Meegesleurd door meditatie over andere onderwerpen dan de Leegte, bewandelde ik het pad van een krijger, een samoerai. Op het verborgen pad van de ninja vond ik ook veel interessants voor mezelf. Maar de trots en eer van de samoerai trokken me meer aan dan de sluwheid en list van de ninja.

Ik leerde het rijk van dode krijgers kennen. Ik vond hun god. Alle oorlogen zijn één. Wanneer ze sterven, vallen ze in deze categorie - dode krijger. Hier vond ik de sleutel tot hen, zo werd ik onoverwinnelijk. Dode soldaten van alle oorlogen, dode helden.

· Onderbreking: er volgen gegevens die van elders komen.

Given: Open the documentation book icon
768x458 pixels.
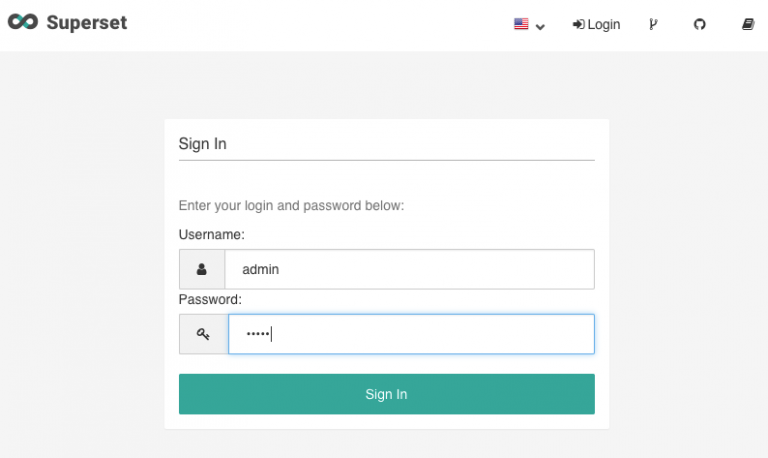Looking at the screenshot, I should pos(747,24).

Maar ik was nog altijd niet verlicht. Ik verlangde naar meer macht en invloed. Ik dacht dat ik de wereld kon veranderen als ik maar zou proberen en het werkelijk zou willen. Niemand kon me weigeren, omdat ik het Pad van de Strategie volgde en altijd enkele stappen vooruit was.

Ik maakte van Japan een welvarend land na de verwoestingen die het doorstond tijdens de oorlogen die eindigden met atoombombardementen. De VS wierpen bommen af op Hiroshima en Nagasaki.

Vandaag ben ik 121 jaar oud. Ik kan met zekerheid zeggen dat de ware essentie van verlichting zich pas zeer recent aan me heeft geopenbaard. Pas nadat ik de 111 jaar was gepasseerd.